In a comprehensive oral opinion, Judge Mizdol granted defendant's motion to enforce child support and denied plaintiff's application to modify or terminate her support obligation. The judge concluded that plaintiff's planned pregnancy did not justify plaintiff in failing to support her existing child. On that issue, the judge reasoned, "There's nothing before me except [plaintiff] telling me I choose not to work because I choose to have a baby with my new husband; so, therefore, I'm washing my hands of support for [plaintiff's and defendant's child]. There is no justification for that." The judge also concluded that plaintiff had not presented evidence of changed circumstances such as would justify a plenary hearing on the issue of custody. She further concluded that the evidence plaintiff did provide in support of her motions could have been presented to Judge Martinotti during the proceedings in 2005. She rejected as constitutionally inappropriate plaintiff's contention that the child should be in plaintiff's custody because defendant, being a male, could not raise an adolescent girl. Consequently, the judge declined to modify the prior order granting defendant sole custody of the child. Judge Mizdol also set detailed guidelines for visitation, including a requirement that plaintiff return the child from visitation at least "one full day prior to the re-commencement of school."
On this appeal, plaintiff raises the following points for our consideration:
POINT I: THE TRIAL COURT ERRED IN DENYING PLAINTIFF'S MOTION FOR CHANGE OF CUSTODY WITHOUT A PLENARY HEARING IN THAT THERE HAS BEEN A SIGNIFICANT CHANGE OF CIRCUMSTANCES AND THE TRIAL COURT'S ORDER AND JUDGMENT IS NOT IN THE BEST INTEREST OF THE CHILD.
POINT II: THE TRIAL COURT ERRED IN DENYING PLAINTIFF'S MOTION TO MODIFY AND/OR TERMINATE THE PREVIOUS CHILD SUPPORT ORDER IN THAT THE ORDER WAS OBTAINED BY FRAUD AND UNENFORCEABLE.
POINT III: THE TRIAL COURT ERRED IN MODIFYING THE AUGUST 3, 2005 CHILD CUSTODY AND VISITATION ORDER AT THE REQUEST OF DEFENDANT-RESPONDENT IN THAT THE TRIAL COURT FAILED TO CONDUCT A PLENARY HEARING AND THERE IS INSUFFICIENT EVIDENCE TO WARRANT THE CHANGES.

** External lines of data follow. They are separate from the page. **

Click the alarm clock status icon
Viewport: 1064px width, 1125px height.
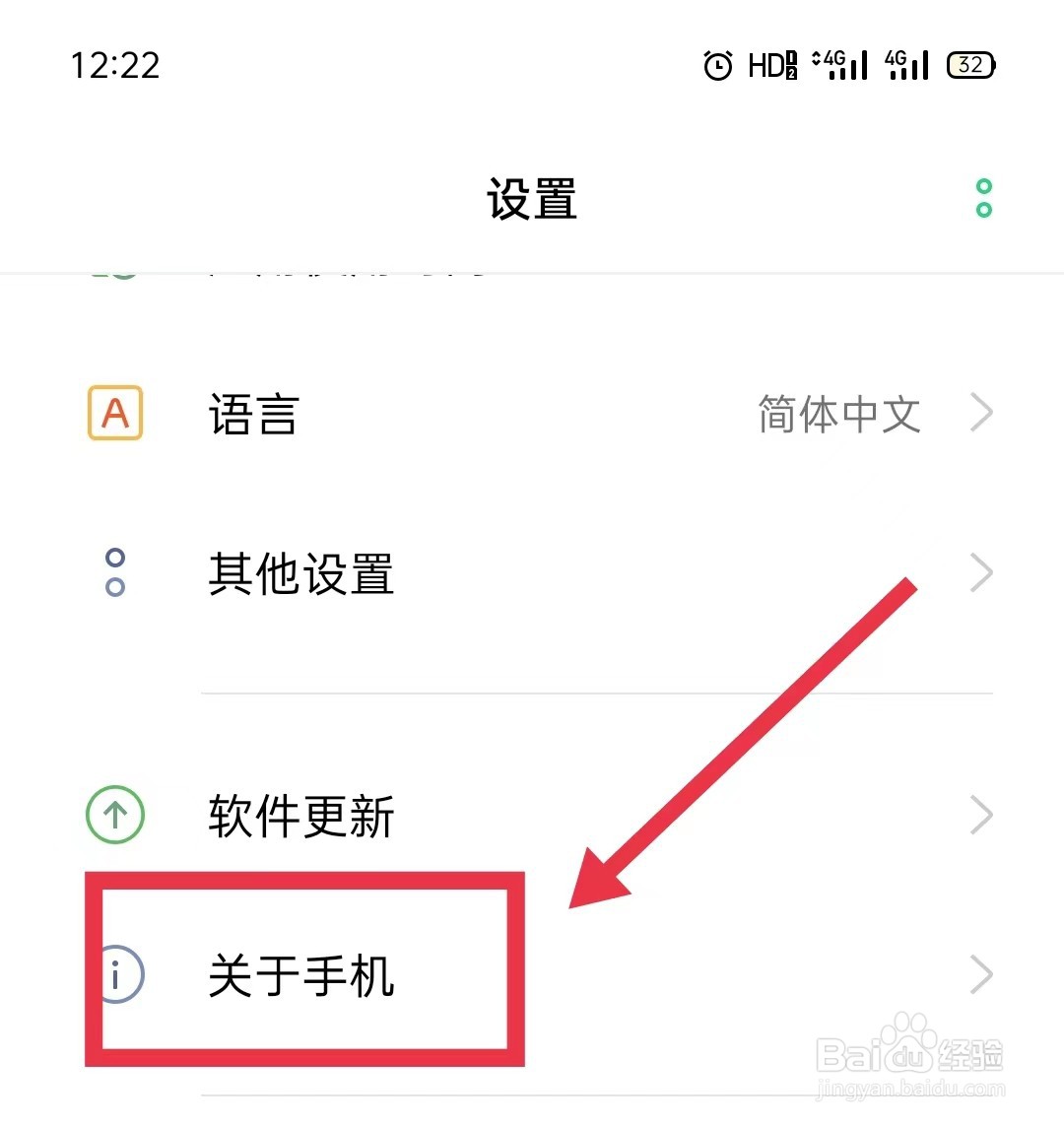[718, 65]
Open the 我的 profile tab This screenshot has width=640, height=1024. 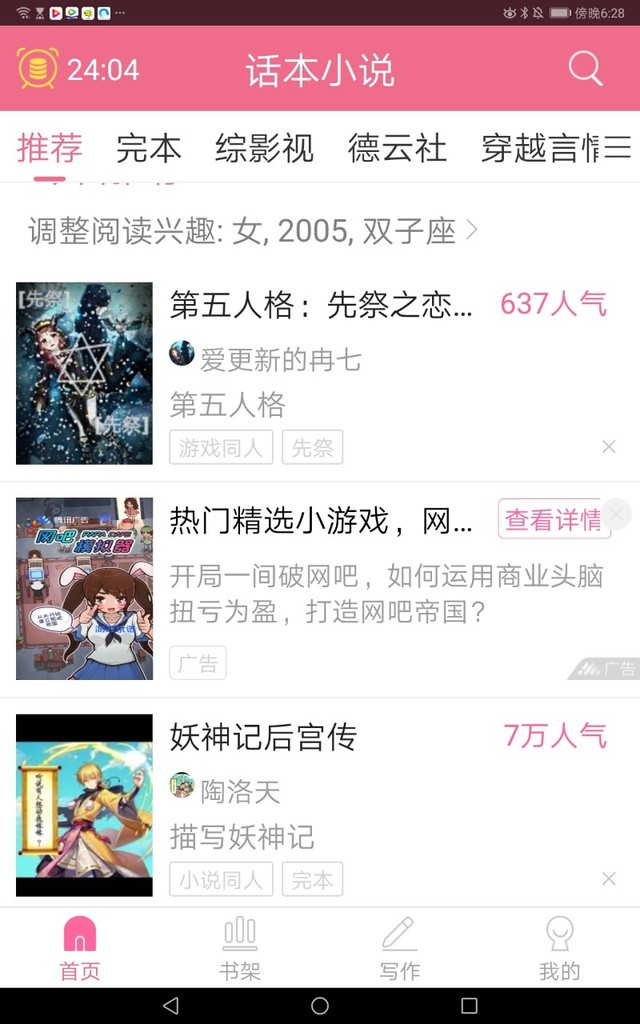pos(559,948)
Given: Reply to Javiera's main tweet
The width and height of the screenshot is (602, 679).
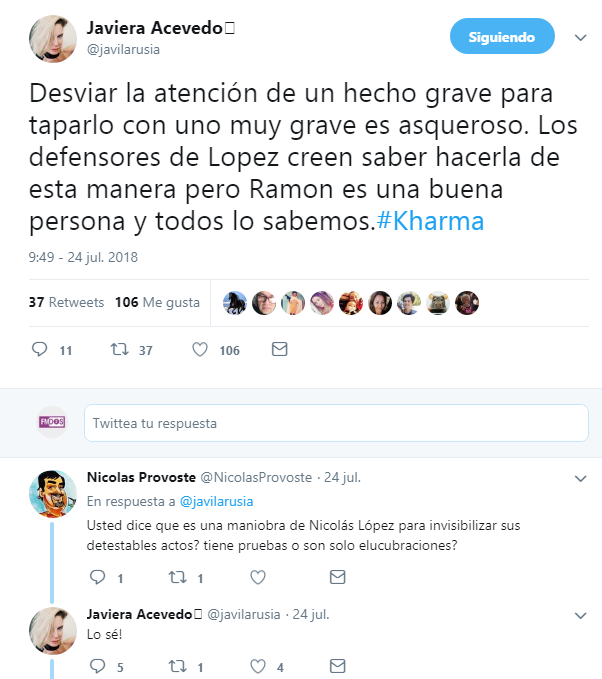Looking at the screenshot, I should [x=40, y=350].
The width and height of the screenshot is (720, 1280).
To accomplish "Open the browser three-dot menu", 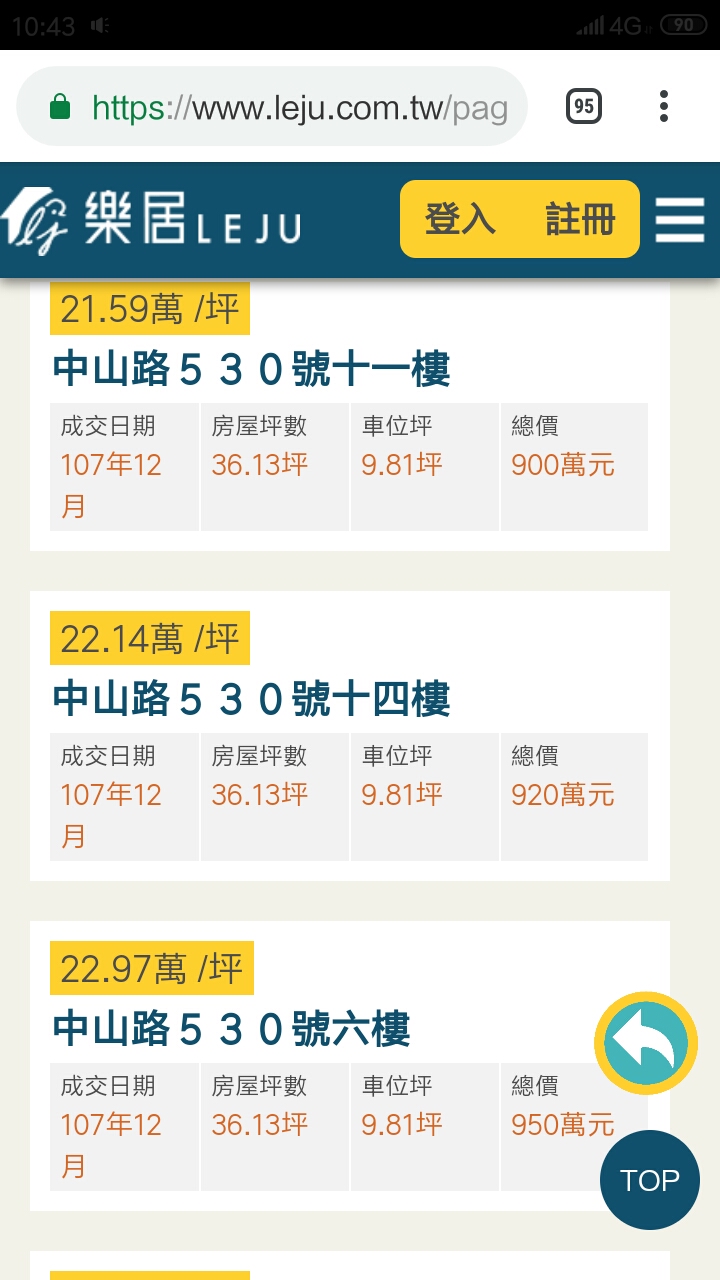I will (663, 106).
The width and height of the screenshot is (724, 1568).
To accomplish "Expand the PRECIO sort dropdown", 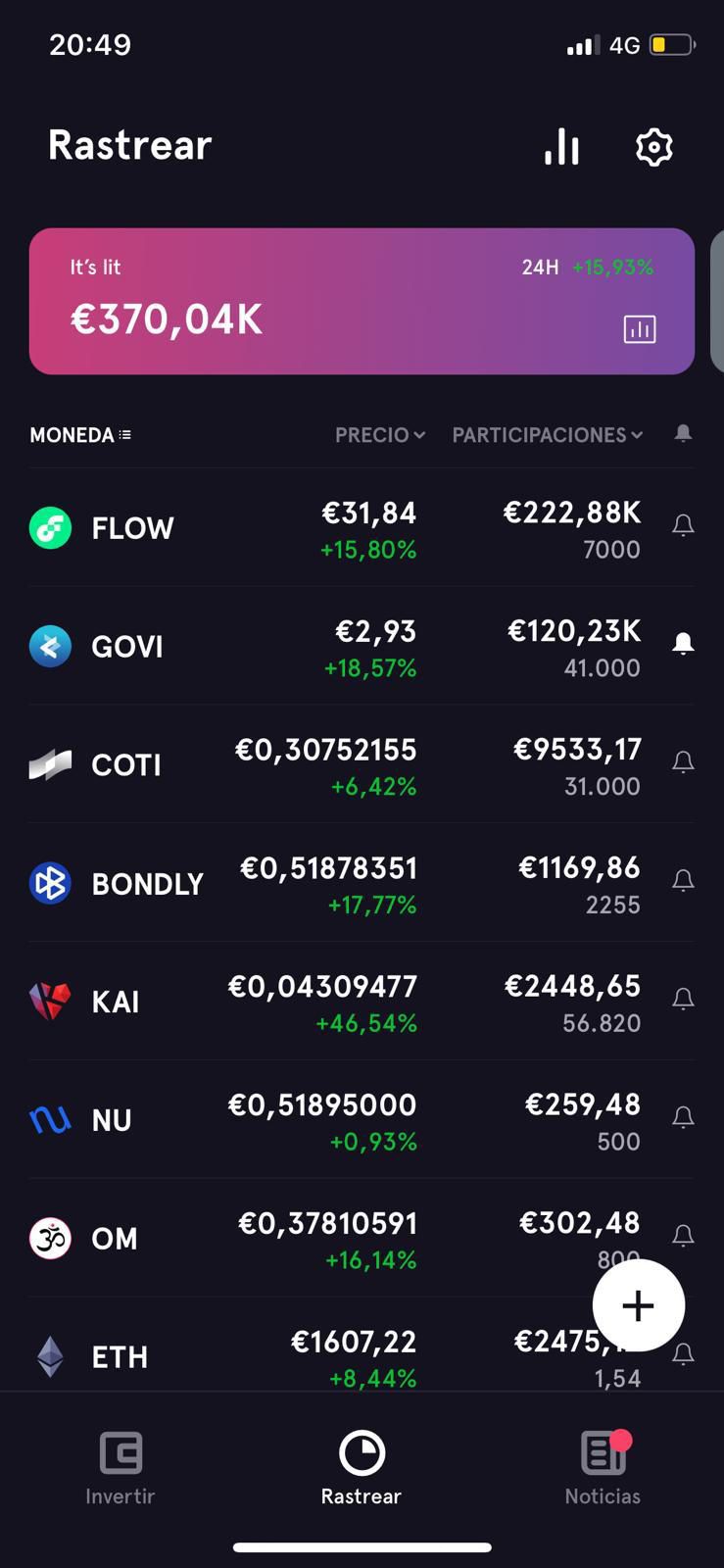I will pyautogui.click(x=379, y=435).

Absent an abuse of discretion or a departure from applicable law, we will ordinarily defer to the decision of the Family Part, bearing in mind that court's expertise in family issues. See Cesare v. Cesare, 154 N.J. 394, 412-13 (1998). Having reviewed the entire record in light of the applicable standard of review, we find no basis to disturb Judge Mizdol's decision, which is supported by the evidence, and we conclude that plaintiff's appellate contentions are without sufficient merit to warrant discussion in a written opinion. R. 2:11-3(e)(1)(A) and (E). We affirm substantially for the reasons set forth in Judge Mizdol's cogent oral opinion.